Load balancers are generally grouped into two categories: Layer 4 and Layer 7. Layer 4 load balancers act upon data
found in network and transport layer protocols (IP, TCP, FTP, UDP). Layer 7 load balancers distribute requests based
upon data found in application layer protocols such as HTTP.
Requests are received by both types of load balancers and they are distributed to a particular server based on a
configured algorithm. Some industry standard algorithms are:
Round robin
Least connections
Layer 7 load balancers can further distribute requests based on application specific data such as HTTP headers, cookies,
or data within the application message itself, such as the value of a specific parameter.

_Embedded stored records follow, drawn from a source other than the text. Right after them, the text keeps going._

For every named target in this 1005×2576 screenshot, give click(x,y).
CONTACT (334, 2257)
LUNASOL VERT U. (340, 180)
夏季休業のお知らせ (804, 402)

SSL offloading relieves a Web server of the processing burden of encrypting and/or decrypting traffic sent via SSL
The processing is offloaded to a separate device designed specifically to performSSL acceleration or SSL termination.
Node or server
host: server/application
Health monitoring(by ping, service pint, scripts) is based upon the service insted of server.
virtual server usually includes the application port was well as the IP address.
Persistance:it is extremely important that multiple connections from the same user go to the same back-end service
host and not be load balanced. This concept is called persistence, or server affinity.
Connection maintenance
If the user is trying to utilize a long-lived TCP connection (telnet, FTP, and more) that doesn't immediately close, the load
balancer must ensure that multiple data packets carried across that connection do not get load balanced to other
available service hosts.
The basic load balancing transaction is as follows:
The client attempts to connect with the service on the load balancer.
The load balancer accepts the connection, and after deciding which host should receive the connection, changes the
destination IP (and possibly port) to match the service of the selected host (note that the source IP of the client is not
touched).
The host accepts the connection and responds back to the original source, the client, via its default route, the load
balancer.
The load balancer intercepts the return packet from the host and now changes the source IP (and possible port) to
match the virtual server IP and port, and forwards the packet back to the client.
The client receives the return packet, believing that it came from the virtual server, and continues the process.